QUOTIDIEN : lundi 7 juillet 2008

Jour après jour, le bras de fer se durcit entre les deux Turquie, opposant les laïco-kémalistes de la haute bureaucratie et de l’armée avec les islamo- conservateurs au pouvoir de l’AKP (Parti de la justice et du développement) du Premier ministre, Recep Tayyip Erdogan.

A travers l’appareil d’Etat et par juges interposés, chaque camp tente de prendre l’avantage. «Il n’y a pas une tentative de coup d’Etat mais deux» , s’inquiète le grand quotidien Hürriyet, alors que les milieux économiques se préoccupent des risques de déstabilisation de ce pays qui, depuis octobre 2005, a entamé les négociations d’adhésion avec l’Union européenne. Un coup de filet mené dans les milieux laïcs, héritiers proclamés de Mustapha Kemal, qui fonda une république jacobine sur les décombres de l’Empire ottoman, a encore accru la tension. «C’est un coup d’Etat de l’AKP», s’insurge Denyz Baykal, leader du très kémaliste Parti républicain du peuple, principale force de l’opposition. La Cour constitutionnelle examine par ailleurs depuis mars une requête d’interdiction pour «activités antilaïques» de l’AKP, le parti au pouvoir depuis 2002, qui a triomphé à nouveau en juillet 2007 en remportant 47 % des voix. Les libéraux et l’AKP dénoncent depuis des mois ce «coup d’Etat judiciaire».
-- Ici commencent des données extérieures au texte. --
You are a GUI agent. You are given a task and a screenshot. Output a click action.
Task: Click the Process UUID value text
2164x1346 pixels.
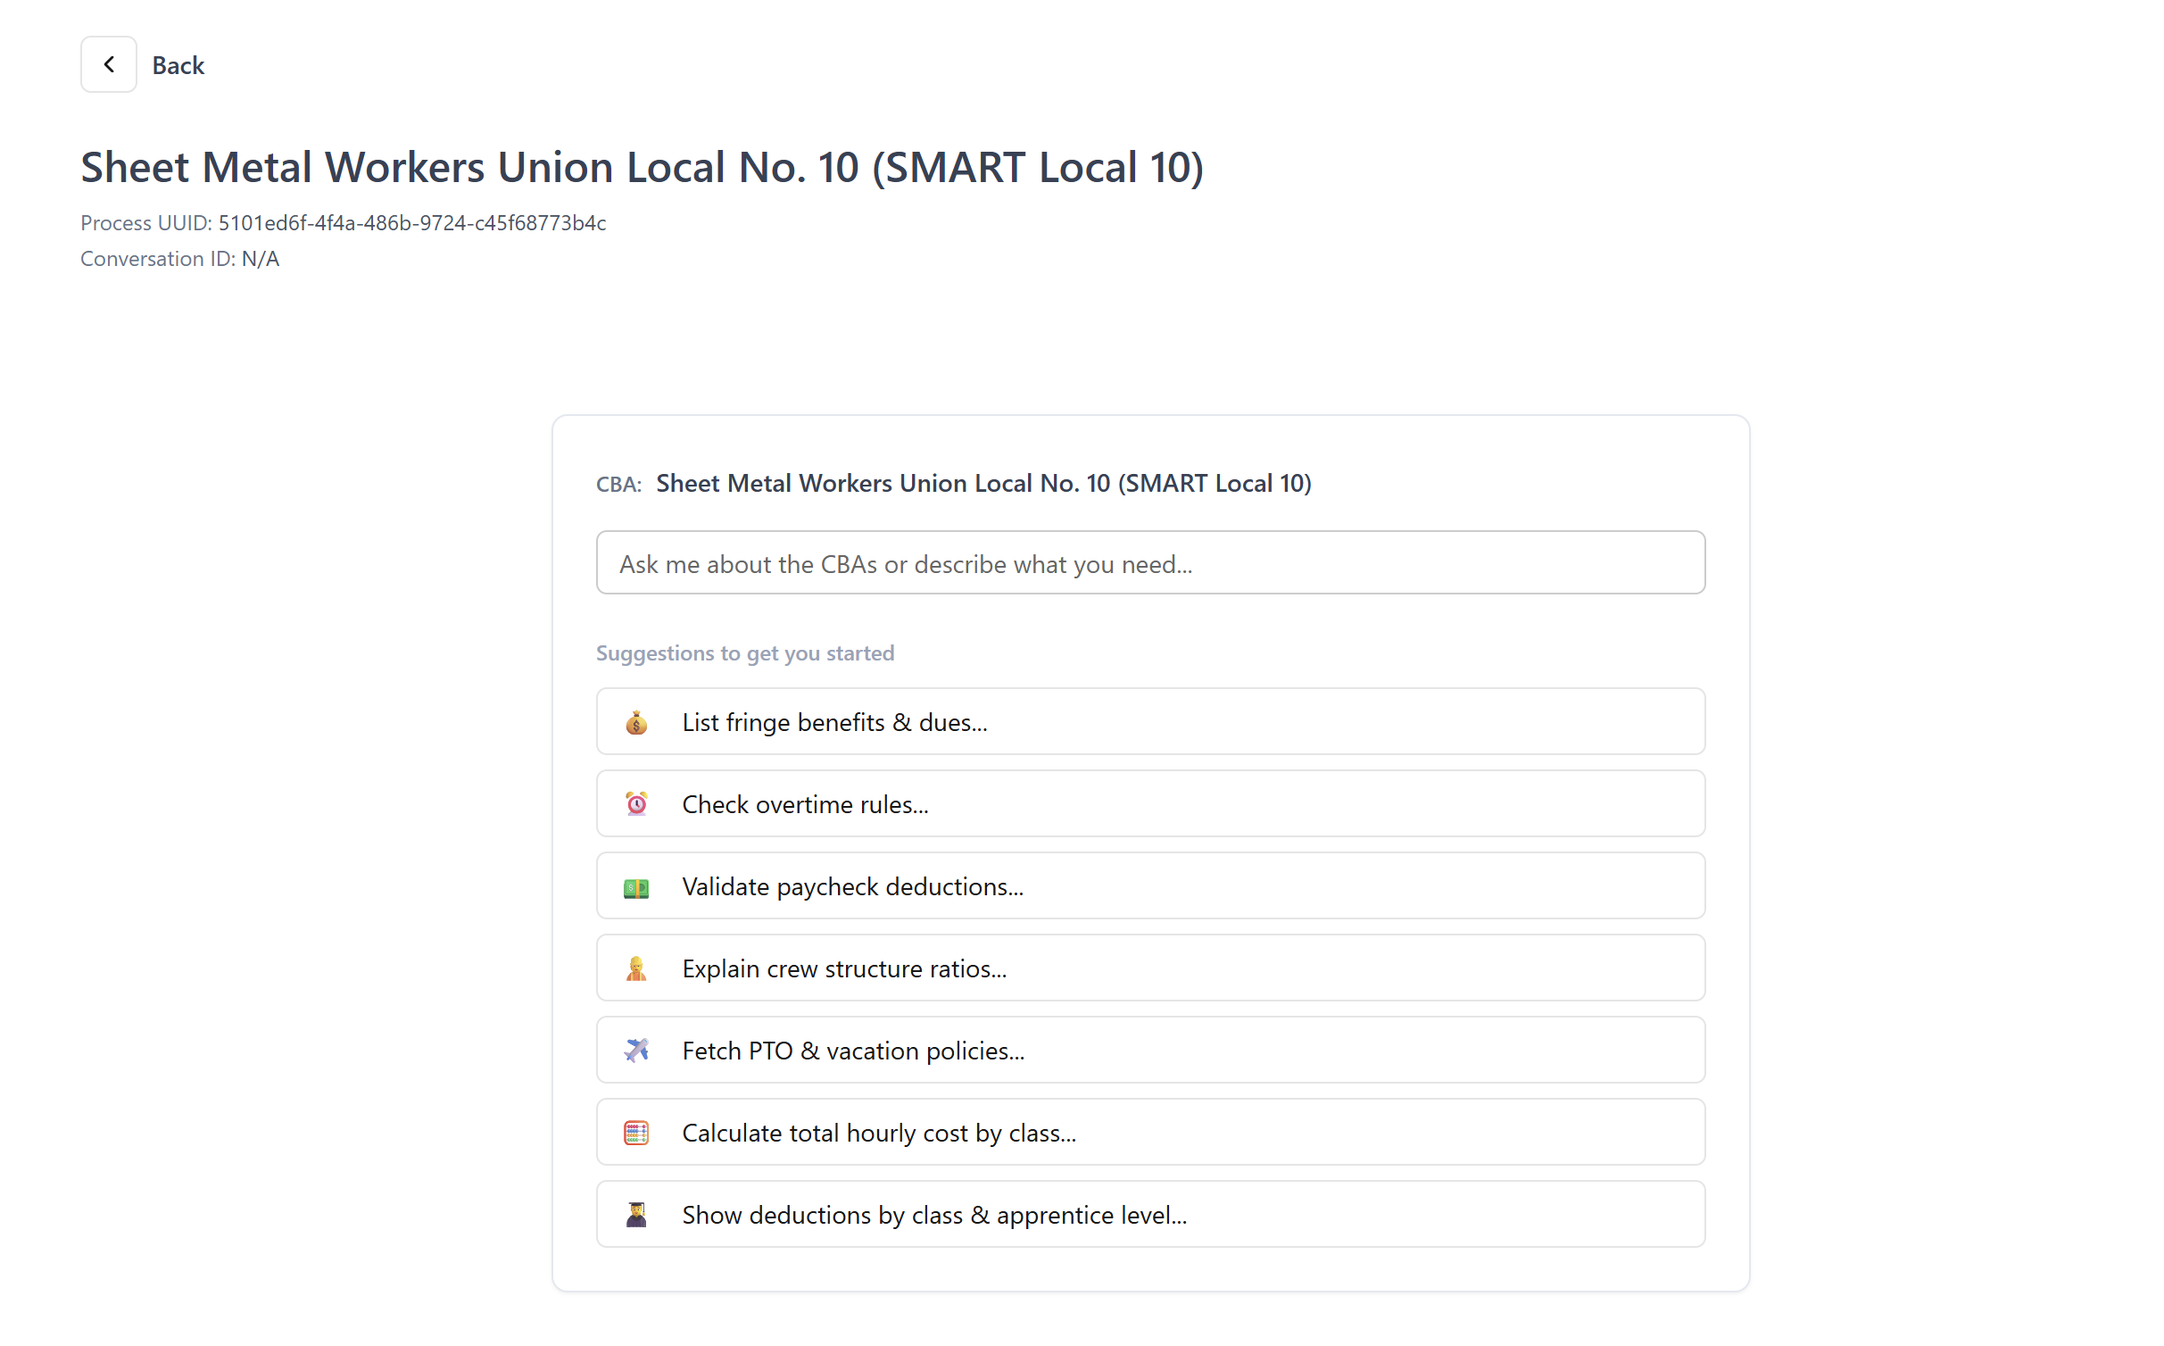pyautogui.click(x=411, y=223)
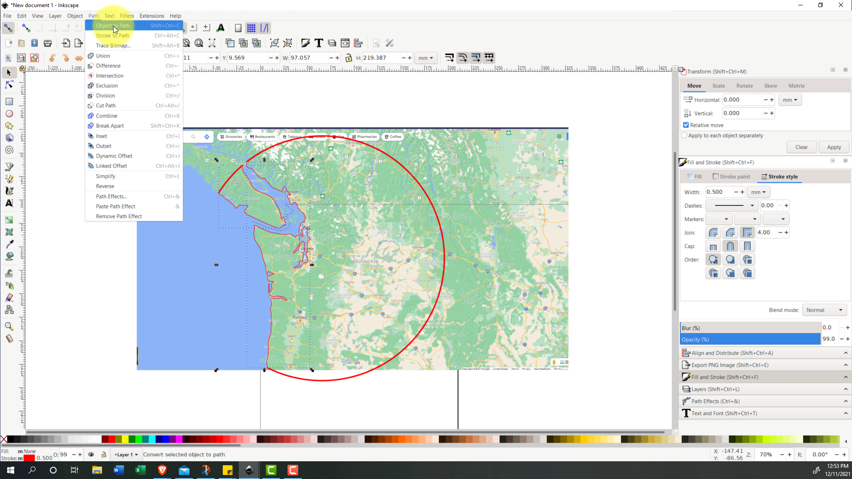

Chaos. Le parquet d’Istanbul a confirmé hier les inculpations de deux généraux retraités, Hursit Tolon et Sener Eruygur, ancien patron de la gendarmerie, pour «avoir constitué et dirigé une bande armée». Ils avaient été interpellés mardi en même temps que dix-neuf autres personnalités, dont le président de la chambre de commerce et d’industrie d’Ankara et Mustafa Balbay, chef du bureau d’Ankara du quotidien Cumhuriyet, porte-voix du kémalisme de gauche. Tous sont accusés de liens avec l’organisation Ergenekon – du nom du berceau mythique du peuple turc en Asie centrale – qui aurait planifié des attentats pour créer le chaos instaurant le climat favorable à un coup d’Etat.

Représailles. Par trois fois – en 1960, 1971 et 1980 -, l’armée avait pris le pouvoir et en 1997 ses pressions entraînèrent la démission du Premier ministre islamiste Necmettin Erbakan. Ces interpellations se sont déroulées au moment même où, devant la Cour constitutionnelle, le procureur général de la Cassation exposait son réquisitoire contre le parti au pouvoir. Il demandait notamment l’interdiction d’activité politique pour 71 dirigeants, dont le Premier ministre, Recep Tayyip Erdogan et le président de la République, Abdullah Gül. L’AKP assure avoir renoncé à l’islamisme et se pose en force démocrate proeuropéenne, mais ses adversaires soupçonnent le parti de mener une islamisation rampante du pays. Ainsi ce parti avait levé, en février, l’interdiction du port du foulard à l’université, mesure qui fut finalement bloquée par la Cour constitutionnelle.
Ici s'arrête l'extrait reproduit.